* _To do_: What to return is the tail of the data, from the line that contains "Click USD label on USA additional quantity" down to the last line, copied exactly.

* _Record excerpts_:

• • • • • • •

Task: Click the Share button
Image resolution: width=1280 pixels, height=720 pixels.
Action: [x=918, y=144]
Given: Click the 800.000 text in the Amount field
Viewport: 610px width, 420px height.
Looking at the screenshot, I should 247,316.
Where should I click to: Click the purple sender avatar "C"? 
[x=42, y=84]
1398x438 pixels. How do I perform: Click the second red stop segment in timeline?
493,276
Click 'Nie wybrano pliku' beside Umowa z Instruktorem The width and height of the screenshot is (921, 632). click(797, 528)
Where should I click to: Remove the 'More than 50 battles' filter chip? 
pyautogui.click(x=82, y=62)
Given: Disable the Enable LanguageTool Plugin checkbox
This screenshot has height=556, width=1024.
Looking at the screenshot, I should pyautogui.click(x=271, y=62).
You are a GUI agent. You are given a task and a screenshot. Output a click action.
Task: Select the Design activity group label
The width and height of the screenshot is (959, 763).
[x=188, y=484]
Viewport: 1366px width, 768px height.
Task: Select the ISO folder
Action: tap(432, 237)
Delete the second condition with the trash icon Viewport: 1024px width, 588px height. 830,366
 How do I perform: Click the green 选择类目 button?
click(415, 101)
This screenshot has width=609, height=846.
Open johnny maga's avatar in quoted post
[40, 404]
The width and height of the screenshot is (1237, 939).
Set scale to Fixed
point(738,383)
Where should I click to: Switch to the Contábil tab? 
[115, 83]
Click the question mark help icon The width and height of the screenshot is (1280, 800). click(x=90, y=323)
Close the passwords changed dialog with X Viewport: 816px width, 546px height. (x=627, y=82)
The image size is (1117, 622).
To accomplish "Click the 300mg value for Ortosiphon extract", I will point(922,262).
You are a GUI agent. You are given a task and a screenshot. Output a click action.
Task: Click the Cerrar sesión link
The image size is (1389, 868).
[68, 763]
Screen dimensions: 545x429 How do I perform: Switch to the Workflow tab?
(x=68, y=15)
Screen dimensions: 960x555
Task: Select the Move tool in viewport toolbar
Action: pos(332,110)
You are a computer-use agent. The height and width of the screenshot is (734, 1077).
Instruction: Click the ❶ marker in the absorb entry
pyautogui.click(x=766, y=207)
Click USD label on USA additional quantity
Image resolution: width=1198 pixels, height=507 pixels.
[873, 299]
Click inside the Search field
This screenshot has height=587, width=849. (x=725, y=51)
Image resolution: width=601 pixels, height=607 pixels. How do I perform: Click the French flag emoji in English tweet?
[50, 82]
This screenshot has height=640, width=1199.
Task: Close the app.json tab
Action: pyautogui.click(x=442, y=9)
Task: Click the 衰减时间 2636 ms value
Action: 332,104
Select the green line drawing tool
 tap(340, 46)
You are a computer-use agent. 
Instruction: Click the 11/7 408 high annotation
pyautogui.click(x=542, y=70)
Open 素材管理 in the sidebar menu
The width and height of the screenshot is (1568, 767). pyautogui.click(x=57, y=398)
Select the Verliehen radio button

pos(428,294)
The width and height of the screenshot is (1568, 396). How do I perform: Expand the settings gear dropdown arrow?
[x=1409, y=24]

• • • • • • •

* _Answer space_:
Click USD label on USA additional quantity
Image resolution: width=1198 pixels, height=507 pixels.
[873, 299]
Click inside the Search field
This screenshot has height=587, width=849. (x=725, y=51)
Image resolution: width=601 pixels, height=607 pixels. How do I perform: Click the French flag emoji in English tweet?
[50, 82]
This screenshot has height=640, width=1199.
Task: Close the app.json tab
Action: pyautogui.click(x=442, y=9)
Task: Click the 衰减时间 2636 ms value
Action: 332,104
Select the green line drawing tool
 tap(340, 46)
You are a computer-use agent. 
Instruction: Click the 11/7 408 high annotation
pyautogui.click(x=542, y=70)
Open 素材管理 in the sidebar menu
The width and height of the screenshot is (1568, 767). pyautogui.click(x=57, y=398)
Select the Verliehen radio button

pos(428,294)
The width and height of the screenshot is (1568, 396). How do I perform: Expand the settings gear dropdown arrow?
[x=1409, y=24]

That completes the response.